:: Stored items ::
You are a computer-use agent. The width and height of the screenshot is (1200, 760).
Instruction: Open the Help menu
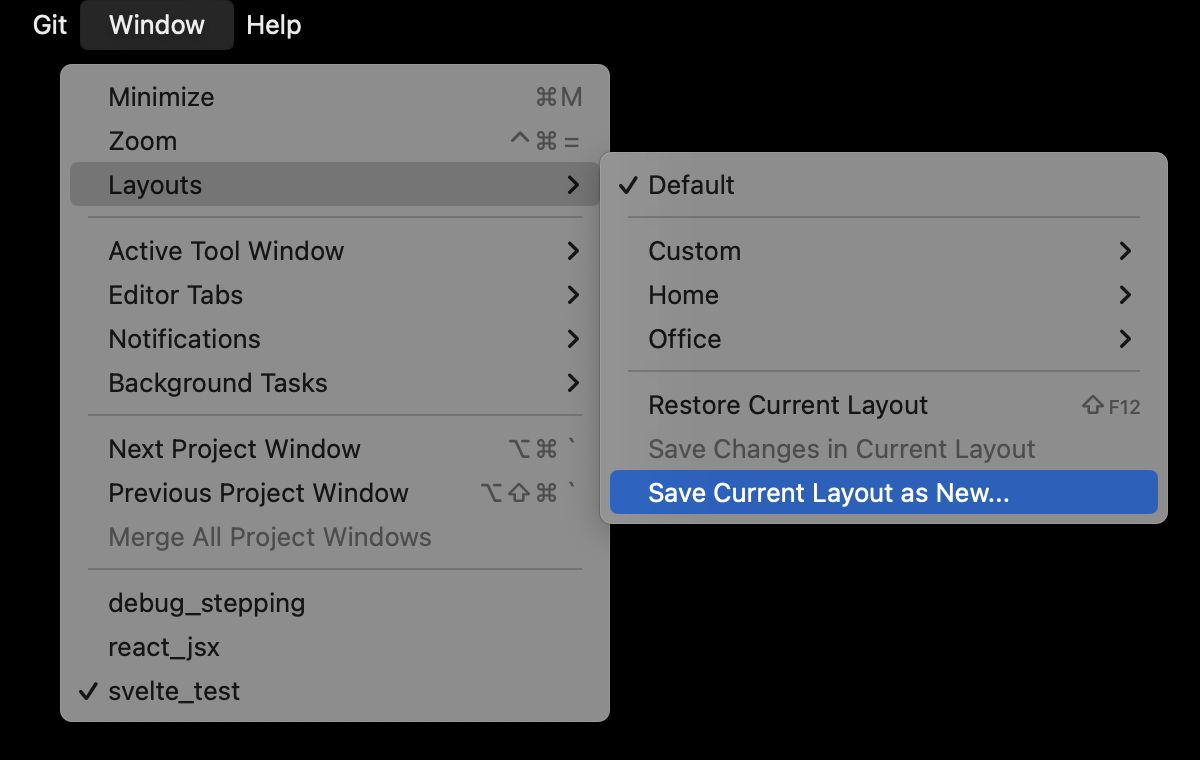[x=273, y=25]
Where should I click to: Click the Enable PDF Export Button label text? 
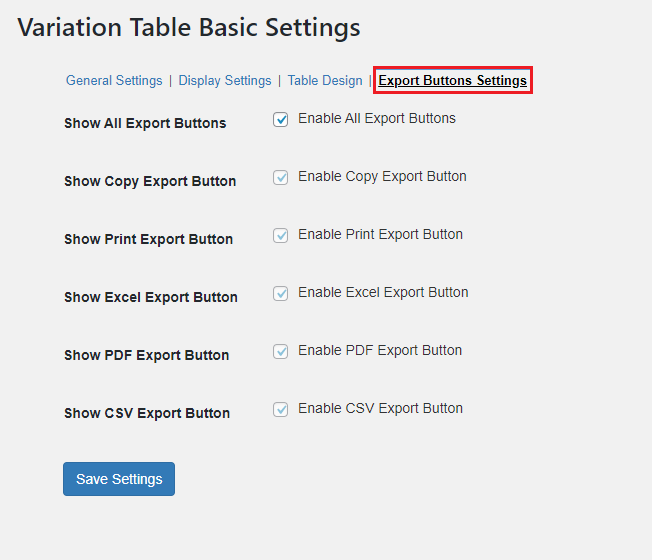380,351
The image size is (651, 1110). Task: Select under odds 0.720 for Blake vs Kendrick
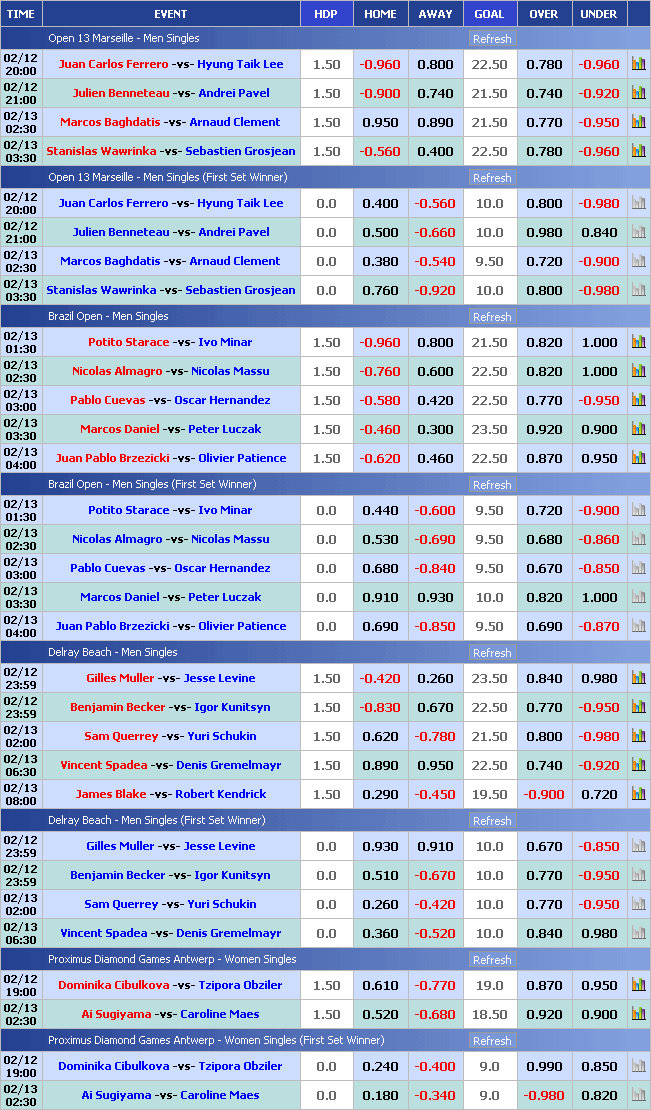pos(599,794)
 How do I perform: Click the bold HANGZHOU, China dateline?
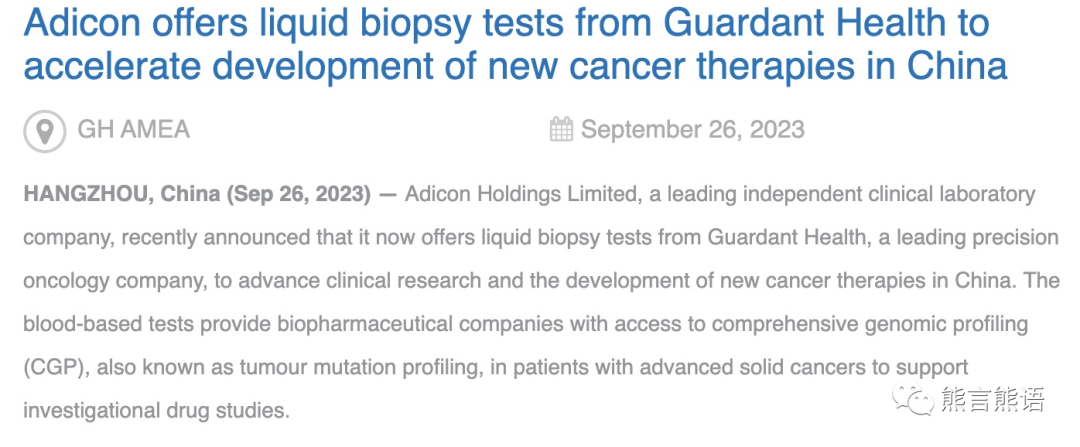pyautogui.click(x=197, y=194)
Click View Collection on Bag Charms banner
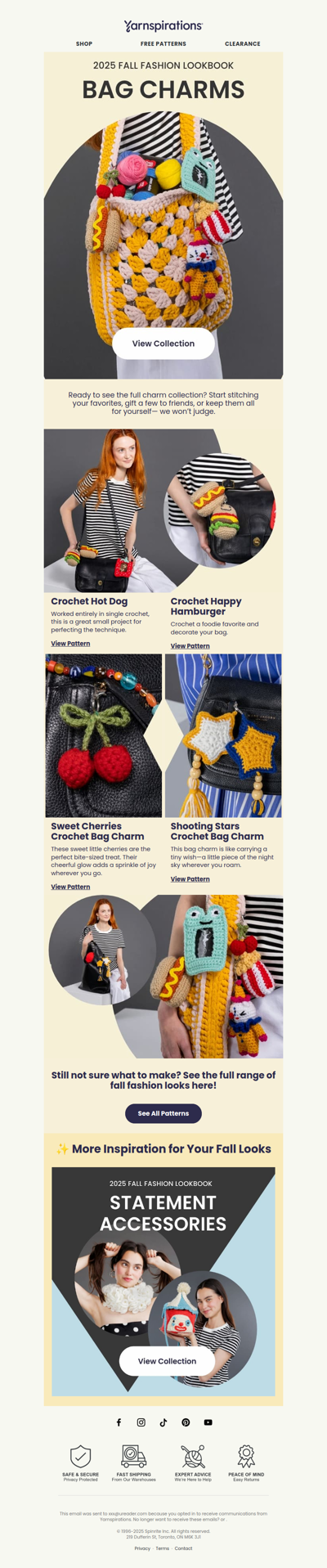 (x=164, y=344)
...
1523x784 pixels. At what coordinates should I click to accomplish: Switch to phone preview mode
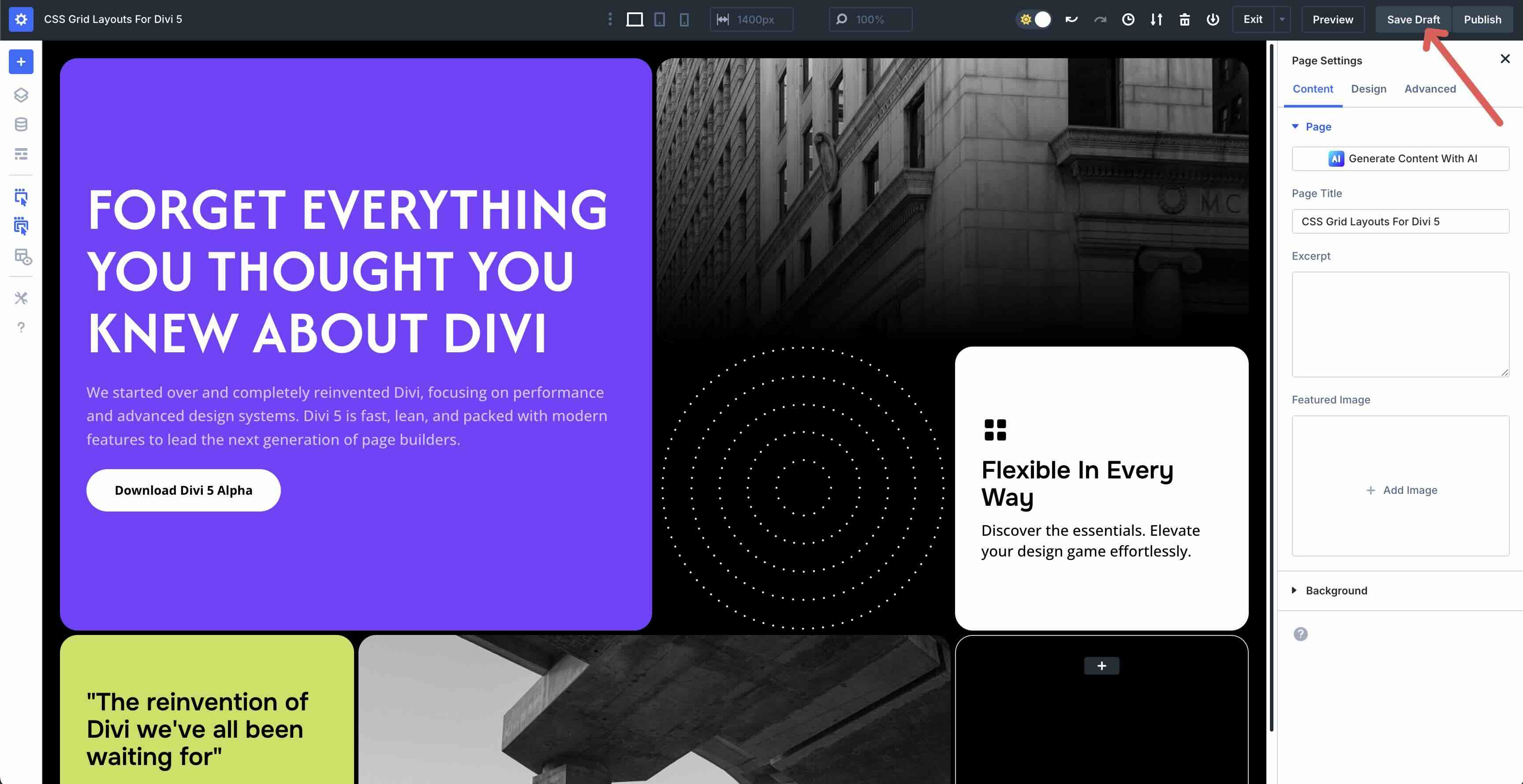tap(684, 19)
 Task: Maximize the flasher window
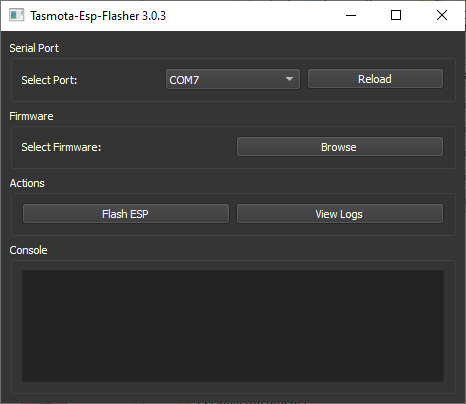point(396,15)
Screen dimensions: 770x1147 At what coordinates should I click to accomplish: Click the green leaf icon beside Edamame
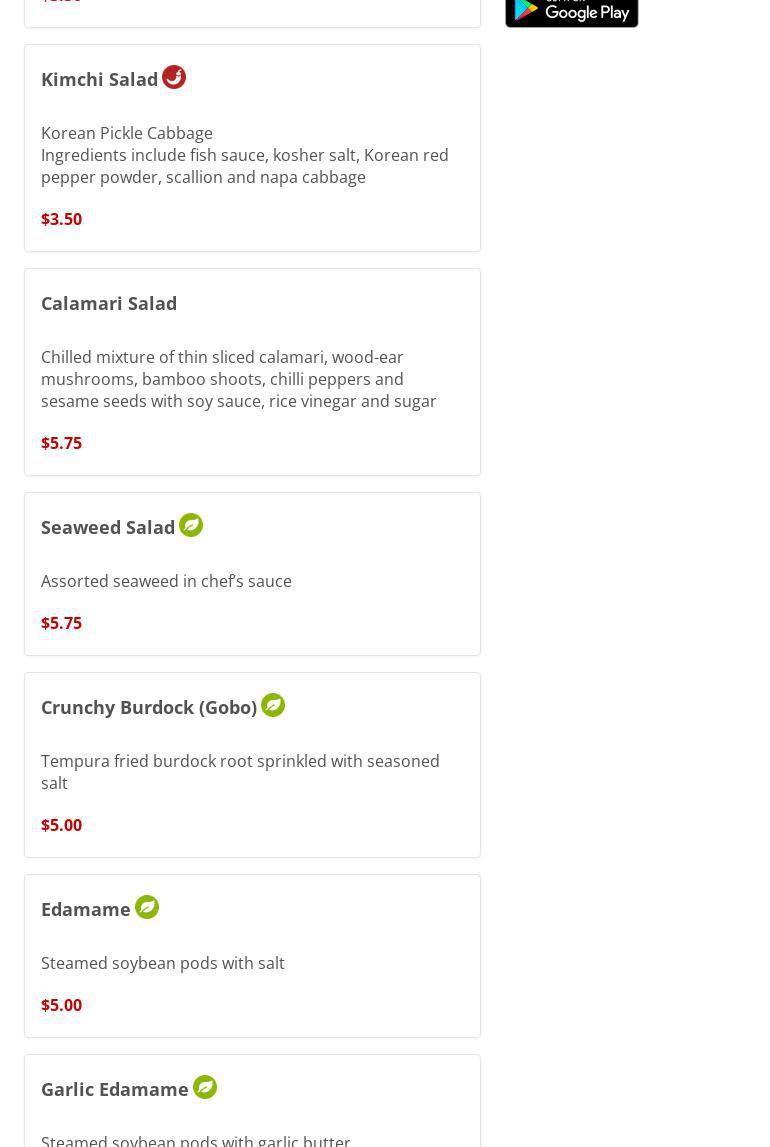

:: Short task ::
Substitute "Key Rings" for "Bag Charms" in the data lines starting at the one containing "How do I perform: Click" and ending at the one containing "(x=164, y=344)", leaving every other part of those lines unchanged. Give back only those lines, without the pictures.

:: Solution to this task ::
 How do I perform: Click the bold HANGZHOU, China dateline?
pyautogui.click(x=197, y=194)
Click View Collection on Key Rings banner
 (x=164, y=344)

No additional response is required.